Only the text of the records belongs in the answer, copied exactly and without pictures.

++++ Entries provided

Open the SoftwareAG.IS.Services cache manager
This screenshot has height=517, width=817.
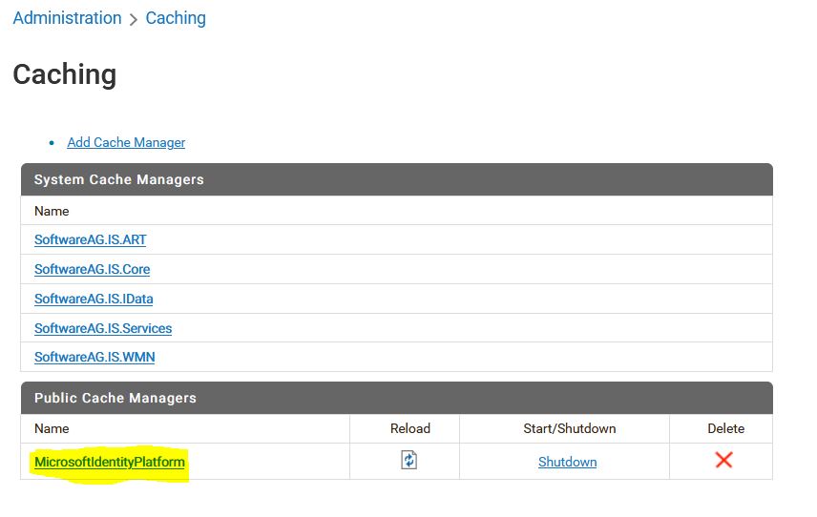click(x=103, y=328)
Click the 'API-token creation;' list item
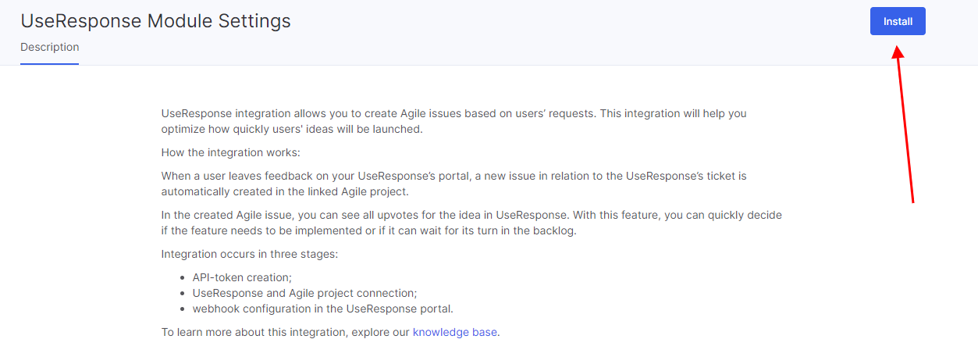978x357 pixels. click(242, 277)
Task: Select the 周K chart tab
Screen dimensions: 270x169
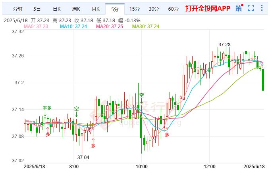Action: coord(76,9)
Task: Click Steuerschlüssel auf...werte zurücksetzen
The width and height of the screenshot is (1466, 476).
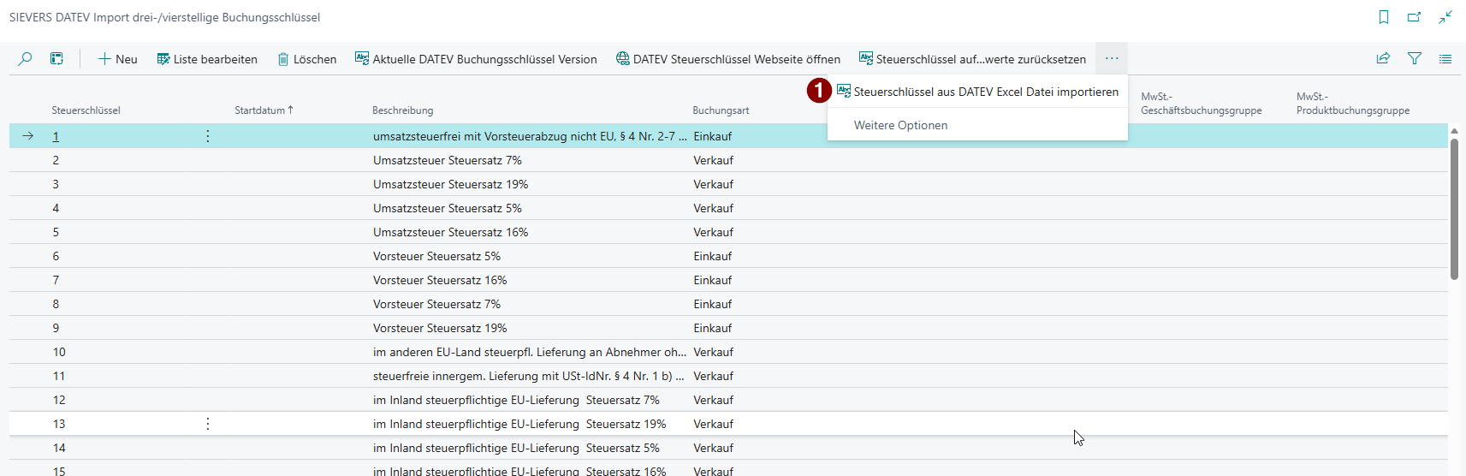Action: click(972, 59)
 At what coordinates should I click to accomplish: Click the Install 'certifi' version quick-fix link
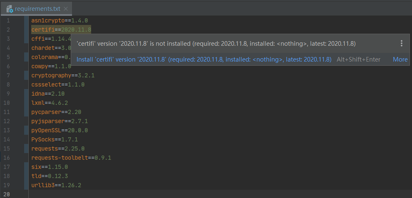point(204,59)
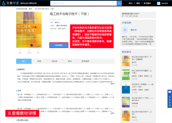Switch to the 知识点 tab
This screenshot has height=123, width=172.
[55, 61]
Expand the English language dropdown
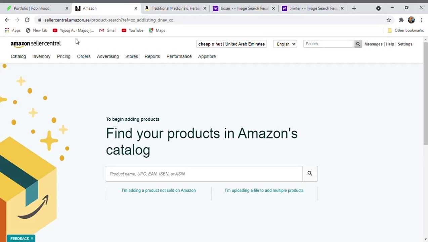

++++++++

> [Answer space]
Open the SoftwareAG.IS.Services cache manager
This screenshot has height=517, width=817.
click(x=103, y=328)
Click the 'API-token creation;' list item
978x357 pixels. click(242, 277)
Task: Select the 周K chart tab
Screen dimensions: 270x169
Action: coord(76,9)
Task: Click Steuerschlüssel auf...werte zurücksetzen
The width and height of the screenshot is (1466, 476).
Action: click(972, 59)
 At what coordinates should I click to accomplish: Click the Install 'certifi' version quick-fix link
point(204,59)
Switch to the 知识点 tab
This screenshot has height=123, width=172.
[55, 61]
Expand the English language dropdown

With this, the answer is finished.